━━ INFORMATION SHOWN ━━
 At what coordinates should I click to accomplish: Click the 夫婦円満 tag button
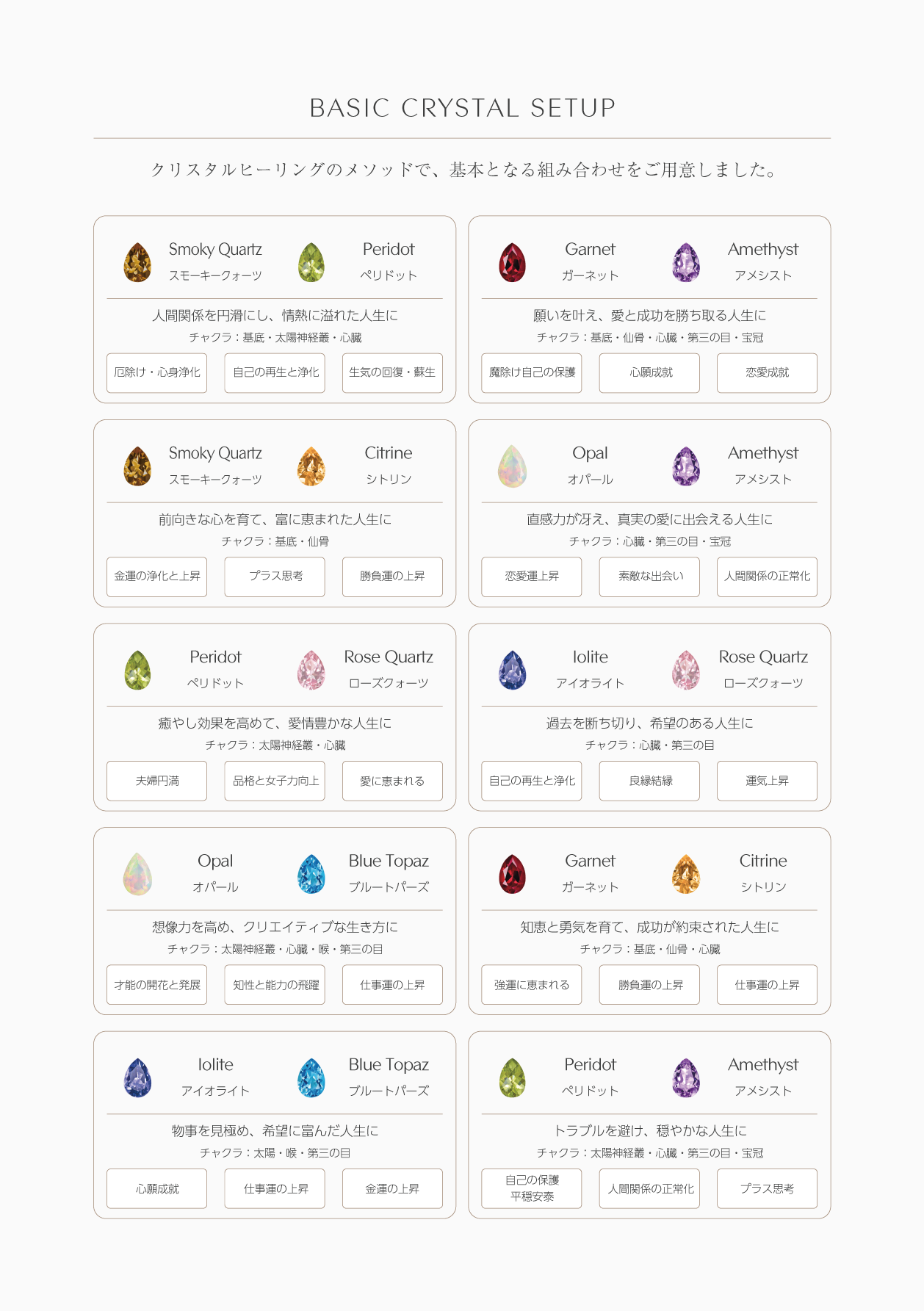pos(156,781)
━━━
━━ INFORMATION SHOWN ━━
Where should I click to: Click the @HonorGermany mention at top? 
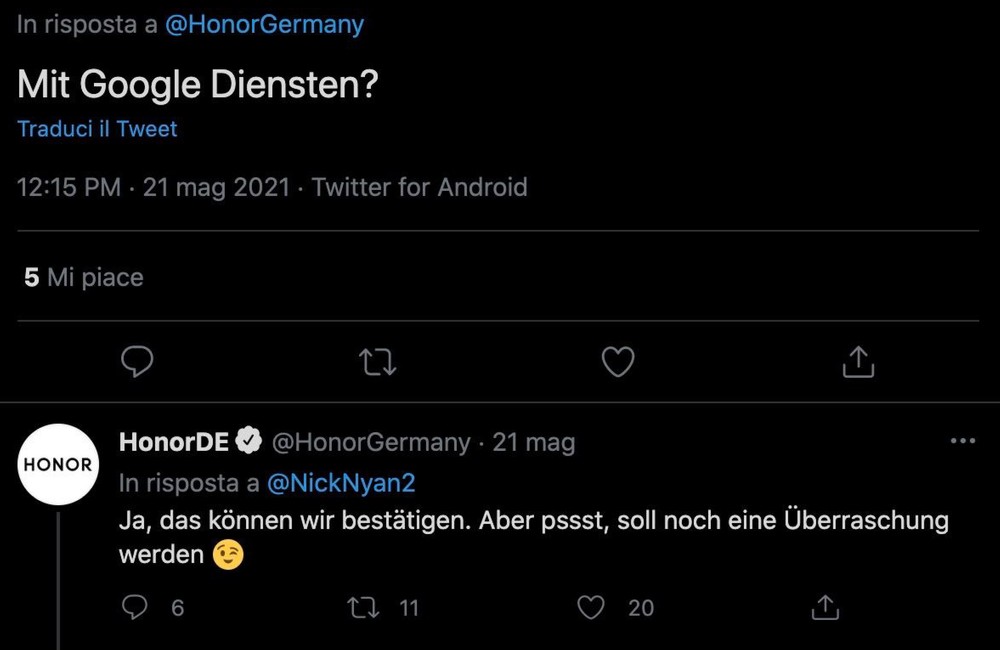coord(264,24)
━━━
━━ INFORMATION SHOWN ━━
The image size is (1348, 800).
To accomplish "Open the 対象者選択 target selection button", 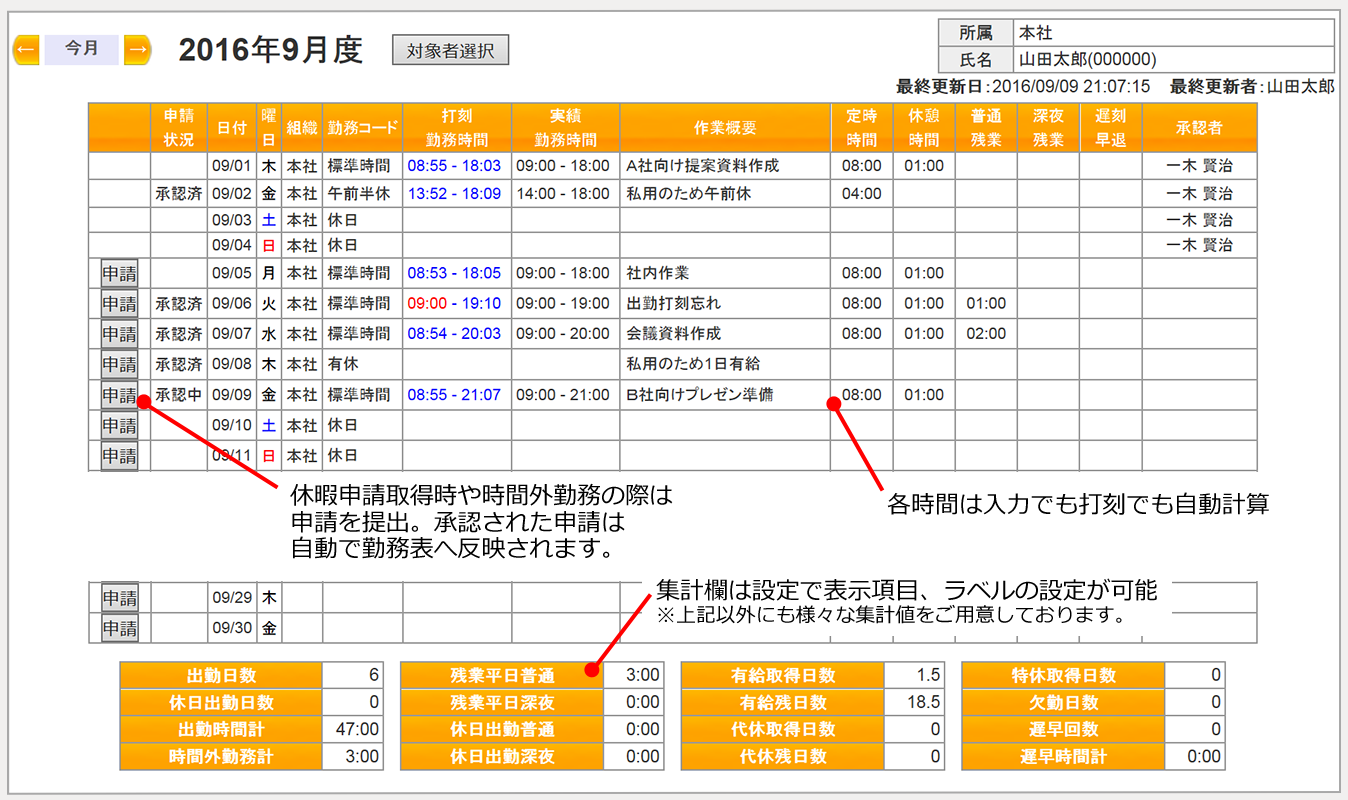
━━━
> **TASK**:
Return exactly the part of the listing above that opens with the line containing "The image size is (1348, 800)." and closes with the line containing "the 対象者選択 target". Pictures stay out.

> **RESPONSE BOX**:
The image size is (1348, 800).
To accomplish "Open the 対象者選択 target selection button", 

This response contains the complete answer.